Agents

Agents are the participants in the negotiation games defined by Schemes. Generally, they can be characterized by an (effectful) function (message, context) => message, where message represents a phase of a scheme, and context consists of the agent's role (e.g. buyer or seller), the scheme state including previous messages, on-chain state, and any-other scheme-specific contextual information. The agent listens for messages, and replies with a message to advance the scheme state when it's responsible to do so.

Since schemes correspond with a real-world process (an actual exchange), agents are also responsible for performing the in-world actions that the scheme state is supposed to represent, as well as for independently confirming the veracity of real world state represented by scheme messages from other (untrusted) parties.

Actions

Agents are not only responsible for sending scheme-conformant messages. The negotiation and scheduling of tasks requires interaction with the Components For Exchange, and with the real world. We call this set of interactions actions.

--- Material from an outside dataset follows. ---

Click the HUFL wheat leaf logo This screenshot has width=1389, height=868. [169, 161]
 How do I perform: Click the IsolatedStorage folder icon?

In general, it's the agent's responsibility to execute actions when a scheme specifies that a message represents a real-world state change (e.g. a registered EAS attestation), as well as to verify other agents' messages corresponding to real world states. However, scheme clients could be implemented to perform actions common between many agents participating in a scheme, to lighten the implementation load for agents.

When actions aren't handled by the scheme client, they will still often be packaged in a modular way, when there are many actions in common between different agents of the same role. For ease of use by different agents, wrappers might be necessary for different development contexts (e.g. programming languages), but complex functions could be developed and provided in a common library.

Policy

The generic interface and scope of agents is in the implementation of policies, whose goal is to update the state \( p \) of the state machine (associated with a schema) interacting with a set of \( N \) agents.

\[ \begin{bmatrix} p_{t+1} \ a_{i, t+1} \end{bmatrix} = f_i(p_t, h_{i, t}, b_{i, t}), \quad \text{for each } i \in {1, \ldots, N} \]

Please note the agent-independence of the state \( p \) and the agent-dependence of all the other variables. In particular, we represent with \( a \) all the additional Actions performed by agents, as discussed in the previous section; we represent with \( h \) additional variables used to inform agents actions, with \( b \) a set of parameters defining the inner state of agents' policies and with \( f \) the functional form relating all these variables.

The dimensions of the state space can be categorized in different ways. One way is distinguishing between both local states (i.e., variables associated with agents themselves) and global information (i.e., global, environmental variables which are not a function of the agent). In this perspective, we can break further break down the policy equation for agent \( i \):

\[ \begin{bmatrix} p_{t+1} \ a_{i, t+1} \end{bmatrix} = f_i(p_t, h_{i, t}, Z_{i, t}, b_{i, t}), \quad \text{for each } i \in {1, \ldots, N} \]

In other terms, we can further break down the state of the system in:

  • \( p \), state of the state machine, the same for every agent and associated with schemas;
  • \( h \), additional state components of the environment. These components are defined by each agent, and are characterized by variables which are hidden to all the other \( N-1 \) agents in the system. We call the components of \( h \) local states.
  • \( Z \), additional state components of the environment. While these components are still defined by each agent, they are characterized by variables which are shared by all agents. We call the components of \( Z \) global states.

This distinction aligns with the general framework of partially observable Markov games, characterizing the protocol.